Seneca gives a fine picture of the angry man: devoid of self-control, forgetful of decency, unmindful of loyalties, deaf to reason and advice, excited by trivialities, incapable of distinguishing right from wrong, he wears a bold and threatening look and a fierce expression; his eyes blaze and sparkle, his whole face is crimson with blood, his lips quiver, his teeth are clenched, his joints crack with writhing (when, in the delightful Keane's case, he is not cracking other people's), he groans and bellows, and so on. After which Seneca launches into a lengthy moral diatribe against anger in any of its forms.

Plutarch, meanwhile, couches his treatise in the shape of an account by the notoriously irascible Roman Fundanus of how he finally beat the bug.

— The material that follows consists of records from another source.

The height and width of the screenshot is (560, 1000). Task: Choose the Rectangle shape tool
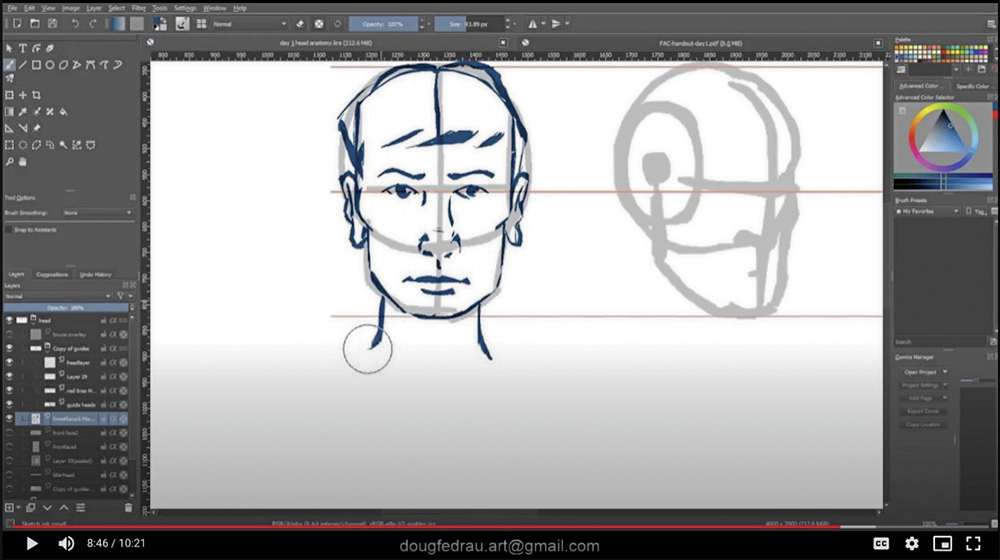pyautogui.click(x=36, y=65)
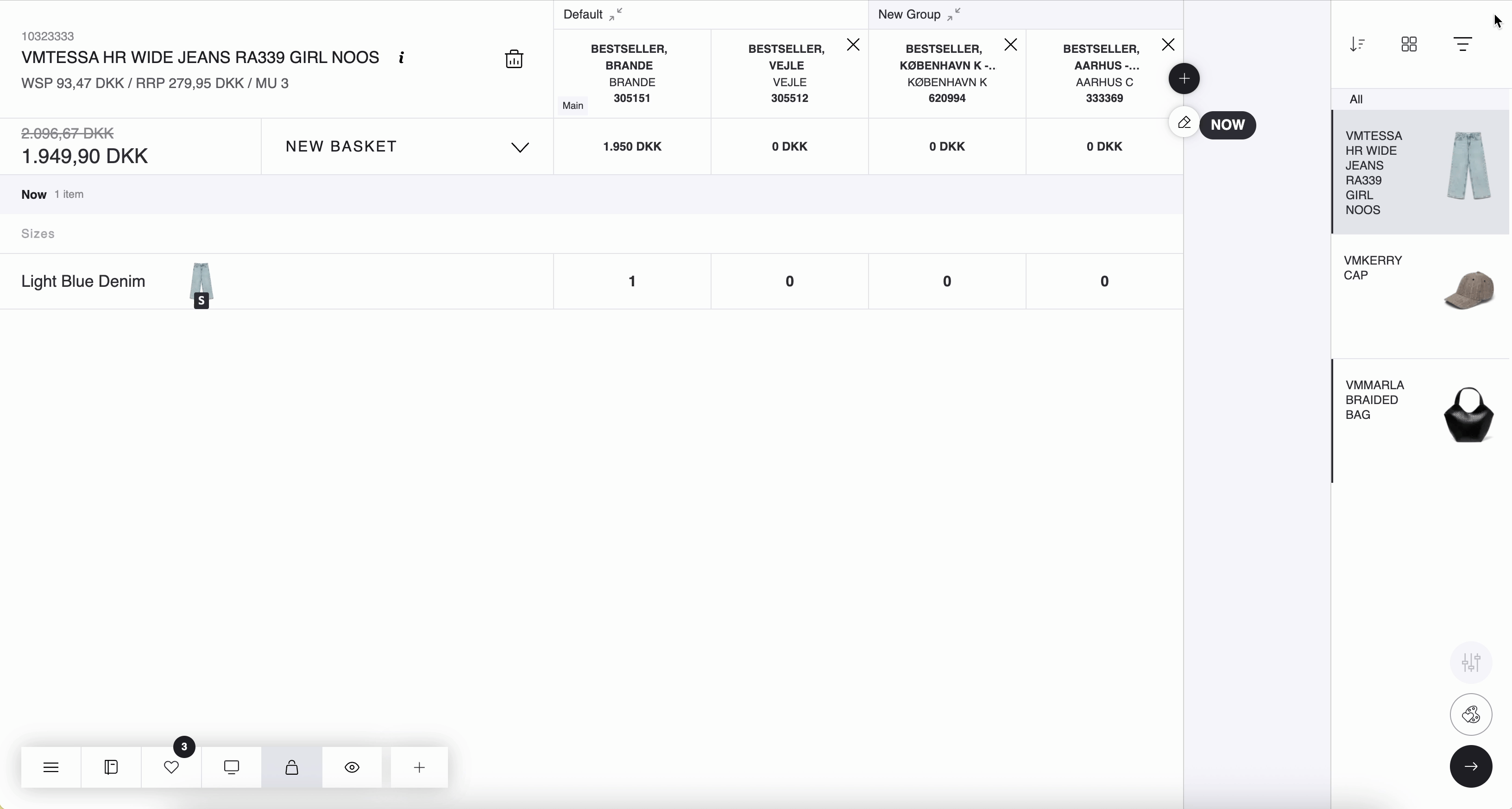Open the filter lines icon
1512x809 pixels.
point(1462,44)
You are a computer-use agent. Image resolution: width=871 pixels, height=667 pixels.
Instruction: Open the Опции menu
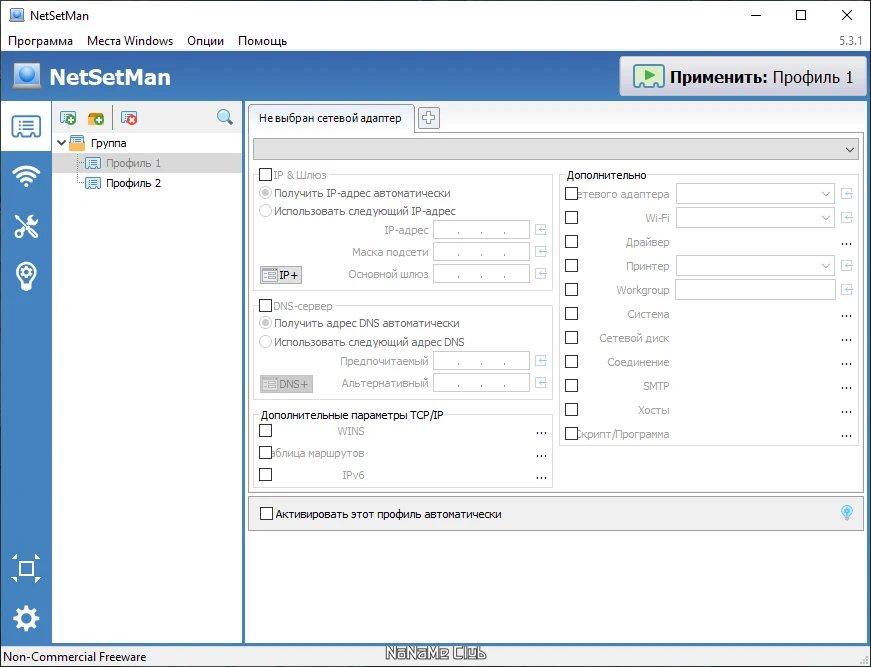pos(206,41)
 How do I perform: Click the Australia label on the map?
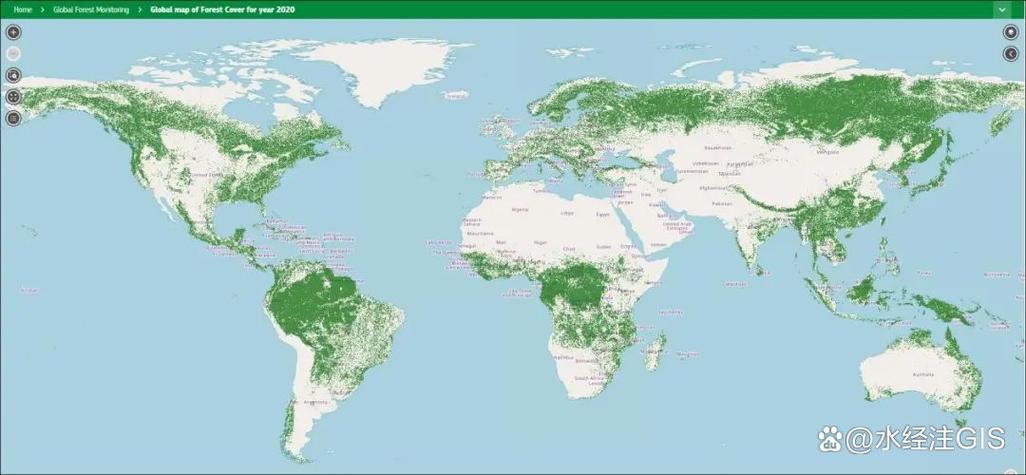(923, 374)
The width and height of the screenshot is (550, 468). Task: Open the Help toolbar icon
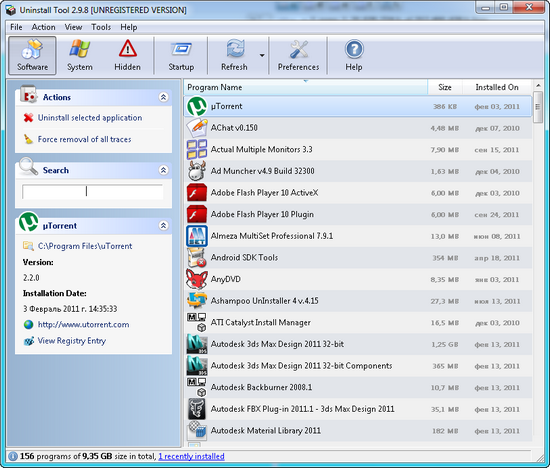tap(354, 55)
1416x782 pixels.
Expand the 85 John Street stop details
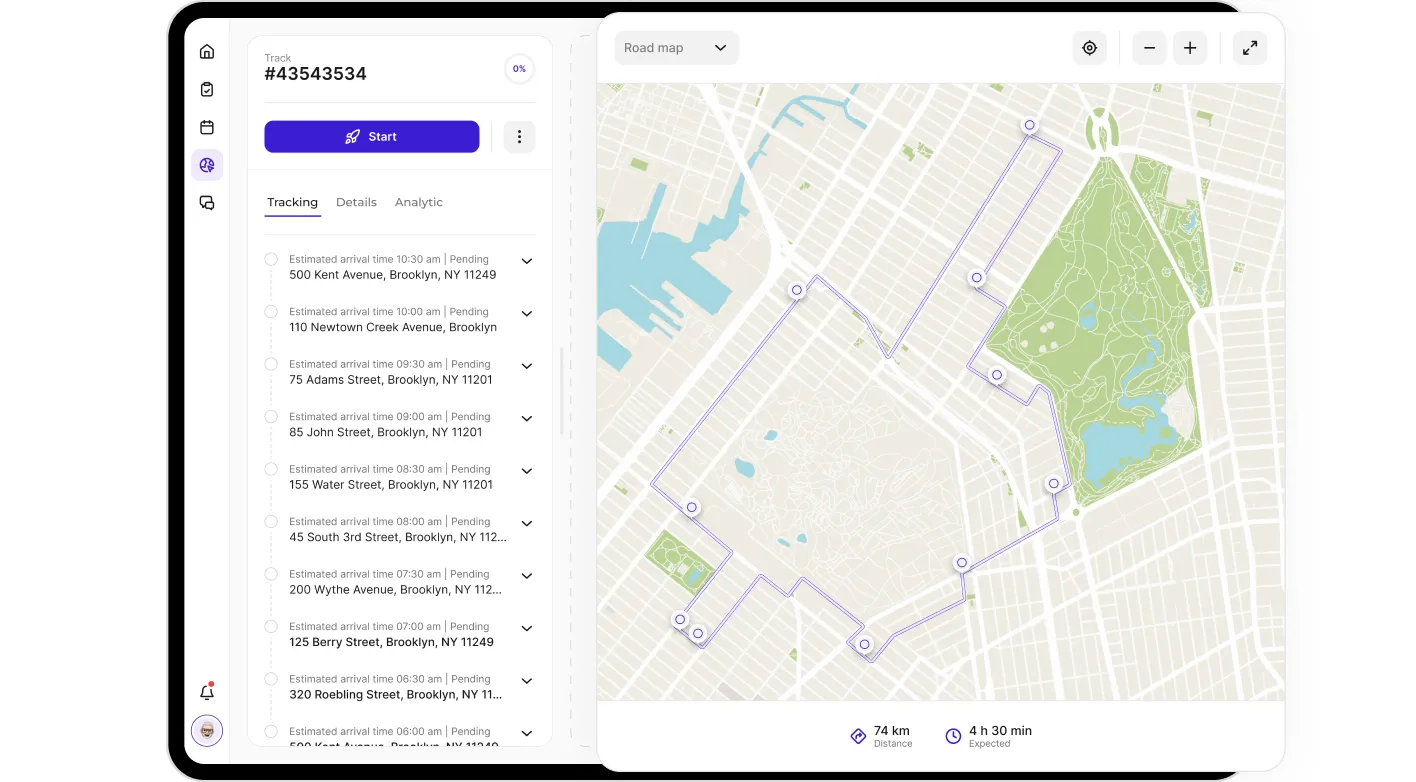[x=527, y=419]
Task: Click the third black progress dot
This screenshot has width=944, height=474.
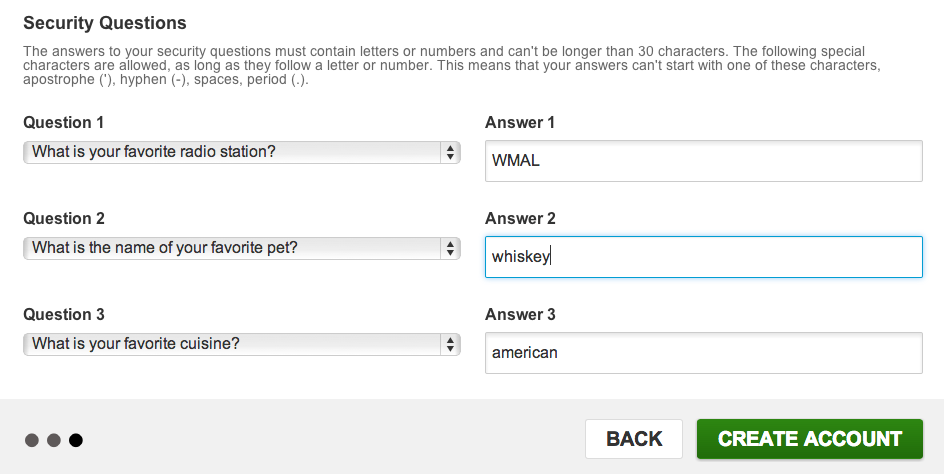Action: [x=76, y=440]
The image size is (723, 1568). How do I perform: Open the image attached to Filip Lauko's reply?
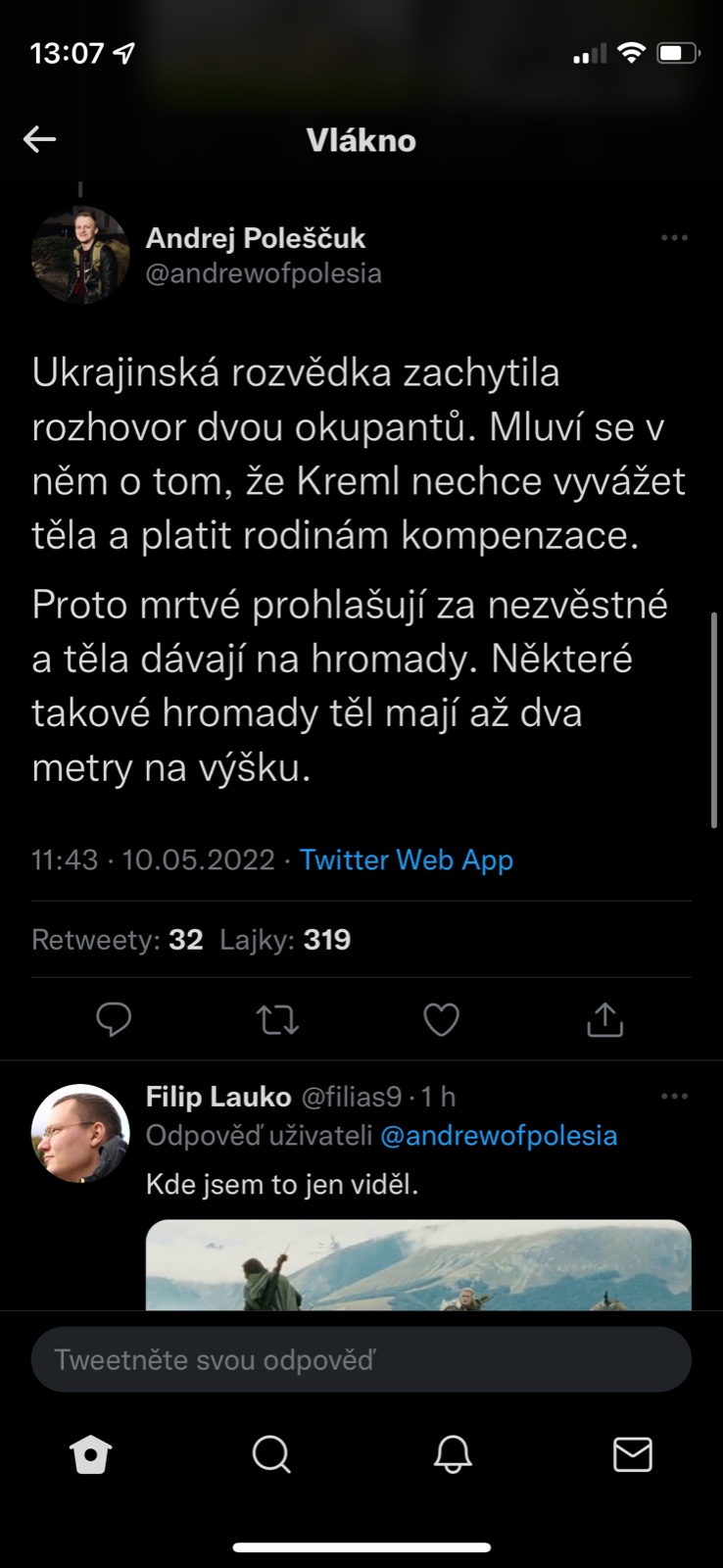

It was a long exercise in behaviour therapy: first, observing how unhinged people looked when they became angry and seeing how ineffective anger was as means of achieving anything; and second, identifying the causes of it, usually in the belief that one is being slighted or ignored. As a result of this analysis, Fundanus adopts patterns of belief and behaviour which help him to avoid situations in which anger can bubble up.

At which point, enter Aristotle (384-322 BO. He will have none of this. For him anger was just another natural human 'passion' of which one can have too much or too little. The irascible man will fly off the handle at nothing or, even worse, suppress his anger and keep it warm over years, ruining his life in the process; the 'angerless' man, however, will not get angry at, for instance, injustice or wrongs done to his friends, and be equally miserable. One must learn to be angry for the right reasons, against the right people, in the right way, at the right time.

The first word of Western literature (Homer's Iliad) is 'anger'. Tragedy and satire ('indignatio makes my poetry', says Juvenal) depend on it; so do the minor prophets and that arch-exponent, the God of the Old Testament. Aristotle, as usual, was right.